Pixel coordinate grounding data
----------------------------------------
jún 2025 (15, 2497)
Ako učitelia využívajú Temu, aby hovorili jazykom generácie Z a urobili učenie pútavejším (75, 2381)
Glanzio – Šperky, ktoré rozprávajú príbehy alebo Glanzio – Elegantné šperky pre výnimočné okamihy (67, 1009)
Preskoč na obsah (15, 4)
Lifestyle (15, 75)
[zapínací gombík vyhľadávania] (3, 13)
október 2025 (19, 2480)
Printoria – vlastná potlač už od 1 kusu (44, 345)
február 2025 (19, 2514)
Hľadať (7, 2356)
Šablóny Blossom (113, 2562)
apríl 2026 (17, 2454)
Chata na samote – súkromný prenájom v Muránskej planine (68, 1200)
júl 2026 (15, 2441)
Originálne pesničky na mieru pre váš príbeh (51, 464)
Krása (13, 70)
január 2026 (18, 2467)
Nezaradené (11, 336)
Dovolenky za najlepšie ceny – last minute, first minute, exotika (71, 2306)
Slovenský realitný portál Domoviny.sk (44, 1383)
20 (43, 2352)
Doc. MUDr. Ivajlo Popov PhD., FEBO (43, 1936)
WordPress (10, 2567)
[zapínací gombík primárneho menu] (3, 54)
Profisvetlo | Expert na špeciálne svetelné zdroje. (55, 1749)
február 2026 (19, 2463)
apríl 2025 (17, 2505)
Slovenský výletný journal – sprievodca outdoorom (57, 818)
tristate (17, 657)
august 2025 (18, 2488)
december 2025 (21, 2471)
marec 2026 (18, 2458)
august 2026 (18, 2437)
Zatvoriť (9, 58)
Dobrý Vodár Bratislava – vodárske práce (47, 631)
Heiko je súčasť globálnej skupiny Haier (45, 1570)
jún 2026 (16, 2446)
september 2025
----------------------------------------
» **Task directions**
Copy the lines above exactly, leaving every word as it is.

» **Solution for this exercise**
jún 2025 (15, 2497)
Ako učitelia využívajú Temu, aby hovorili jazykom generácie Z a urobili učenie pútavejším (75, 2381)
Glanzio – Šperky, ktoré rozprávajú príbehy alebo Glanzio – Elegantné šperky pre výnimočné okamihy (67, 1009)
Preskoč na obsah (15, 4)
Lifestyle (15, 75)
[zapínací gombík vyhľadávania] (3, 13)
október 2025 (19, 2480)
Printoria – vlastná potlač už od 1 kusu (44, 345)
február 2025 (19, 2514)
Hľadať (7, 2356)
Šablóny Blossom (113, 2562)
apríl 2026 (17, 2454)
Chata na samote – súkromný prenájom v Muránskej planine (68, 1200)
júl 2026 (15, 2441)
Originálne pesničky na mieru pre váš príbeh (51, 464)
Krása (13, 70)
január 2026 (18, 2467)
Nezaradené (11, 336)
Dovolenky za najlepšie ceny – last minute, first minute, exotika (71, 2306)
Slovenský realitný portál Domoviny.sk (44, 1383)
20 (43, 2352)
Doc. MUDr. Ivajlo Popov PhD., FEBO (43, 1936)
WordPress (10, 2567)
[zapínací gombík primárneho menu] (3, 54)
Profisvetlo | Expert na špeciálne svetelné zdroje. (55, 1749)
február 2026 (19, 2463)
apríl 2025 (17, 2505)
Slovenský výletný journal – sprievodca outdoorom (57, 818)
tristate (17, 657)
august 2025 (18, 2488)
december 2025 (21, 2471)
marec 2026 (18, 2458)
august 2026 (18, 2437)
Zatvoriť (9, 58)
Dobrý Vodár Bratislava – vodárske práce (47, 631)
Heiko je súčasť globálnej skupiny Haier (45, 1570)
jún 2026 (16, 2446)
september 2025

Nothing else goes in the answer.